# [Collected data]
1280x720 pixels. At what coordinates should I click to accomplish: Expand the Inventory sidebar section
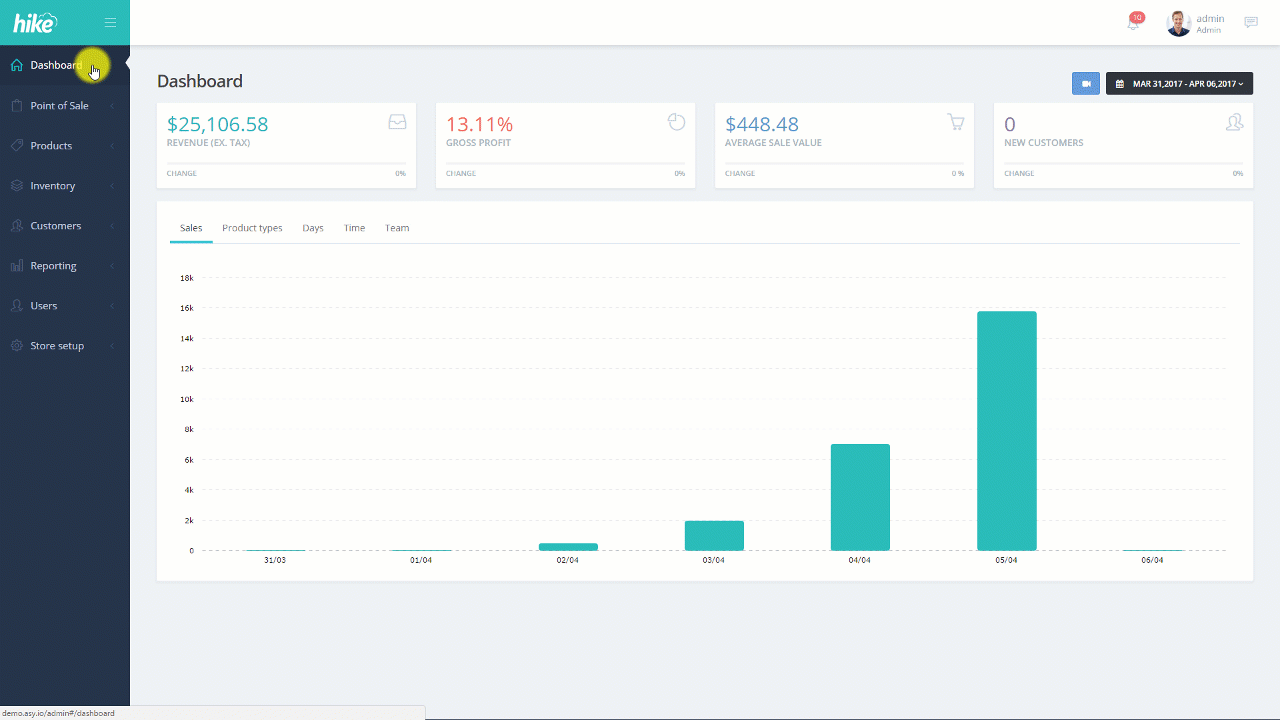pyautogui.click(x=65, y=185)
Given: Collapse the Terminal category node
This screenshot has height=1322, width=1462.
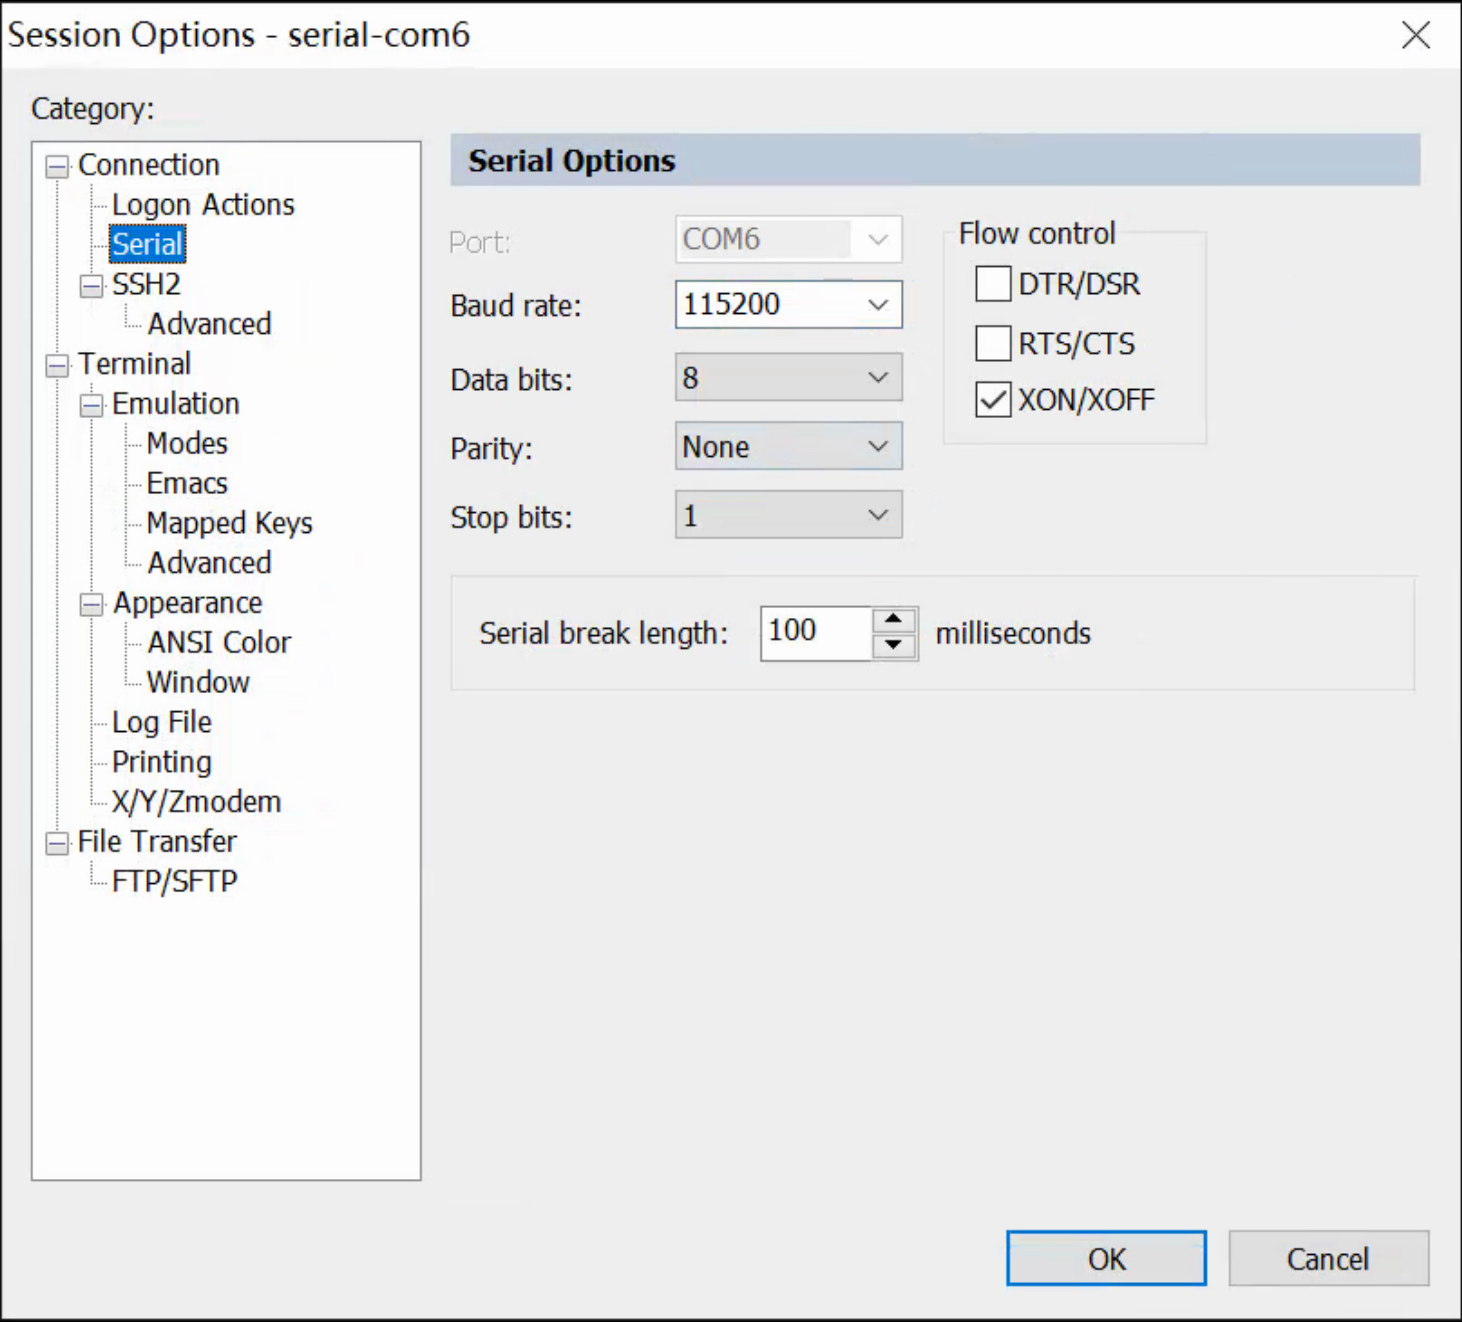Looking at the screenshot, I should coord(58,365).
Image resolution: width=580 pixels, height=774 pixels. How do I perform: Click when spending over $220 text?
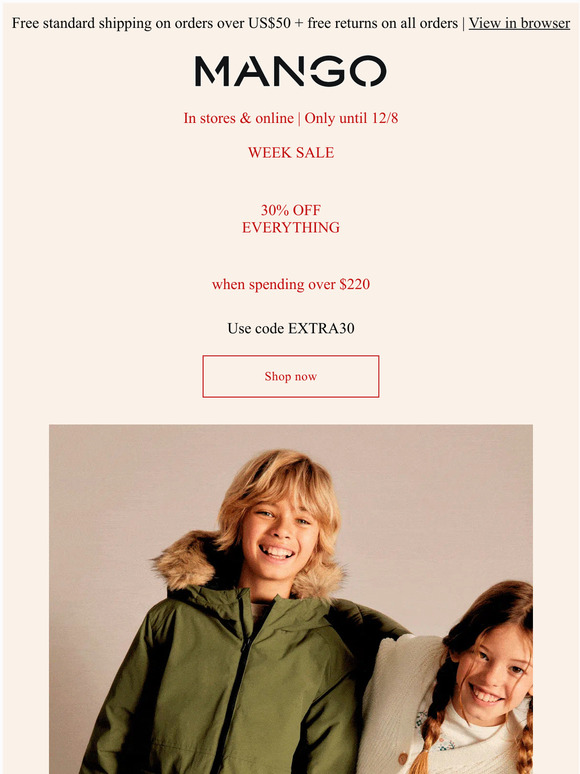tap(291, 284)
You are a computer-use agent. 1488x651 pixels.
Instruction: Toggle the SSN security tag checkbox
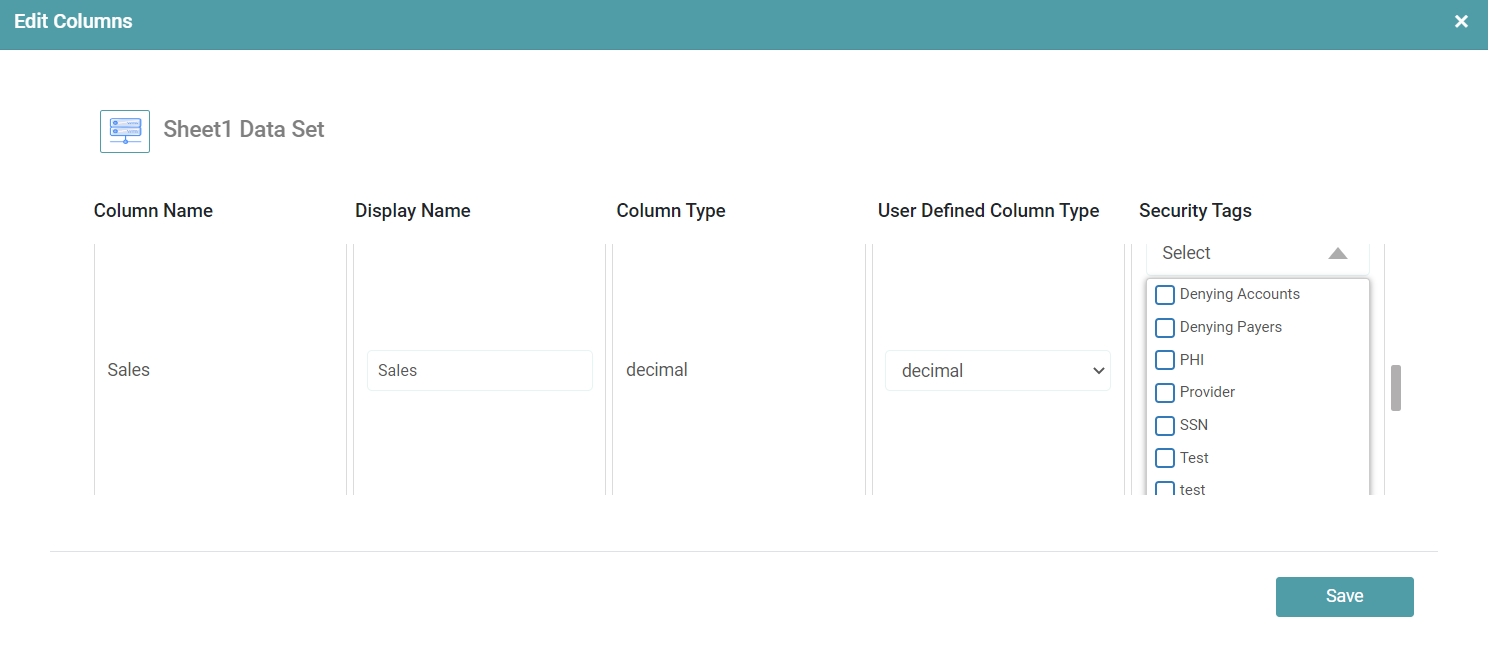click(x=1165, y=426)
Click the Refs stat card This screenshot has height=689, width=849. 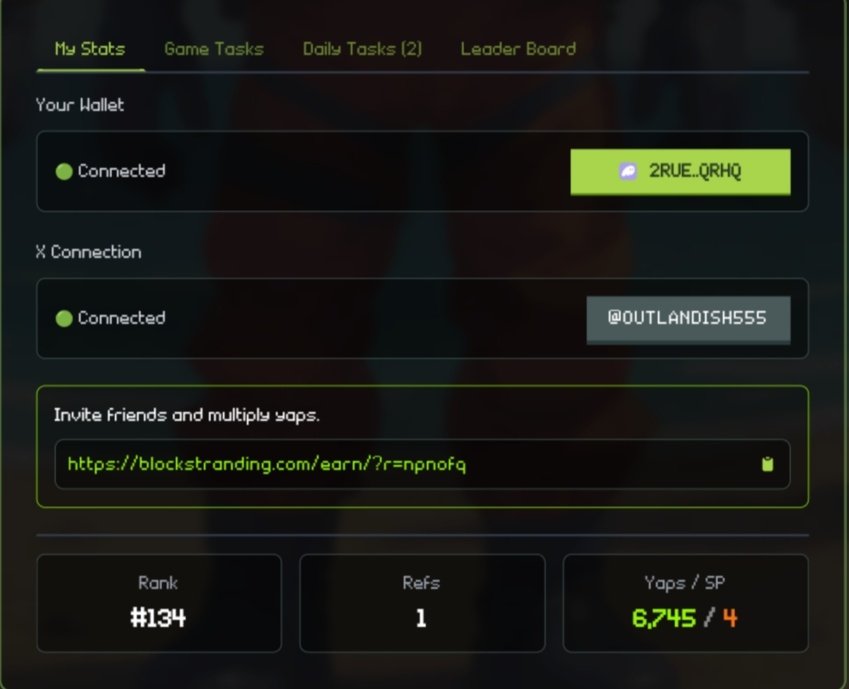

# [PROBLEM]
Although the records contain pictures, transcribe only their text, exactly as written.

# [EXPECTED ANSWER]
1280x720 pixels. At what coordinates should I click to accomplish: Expand the Inventory sidebar section
pyautogui.click(x=65, y=185)
Given: Collapse the Terminal category node
This screenshot has height=1322, width=1462.
Looking at the screenshot, I should coord(58,365).
Image resolution: width=580 pixels, height=774 pixels. How do I perform: Click when spending over $220 text?
tap(291, 284)
You are a computer-use agent. 1488x651 pixels.
Instruction: Toggle the SSN security tag checkbox
click(x=1165, y=426)
Click the Refs stat card This screenshot has height=689, width=849. 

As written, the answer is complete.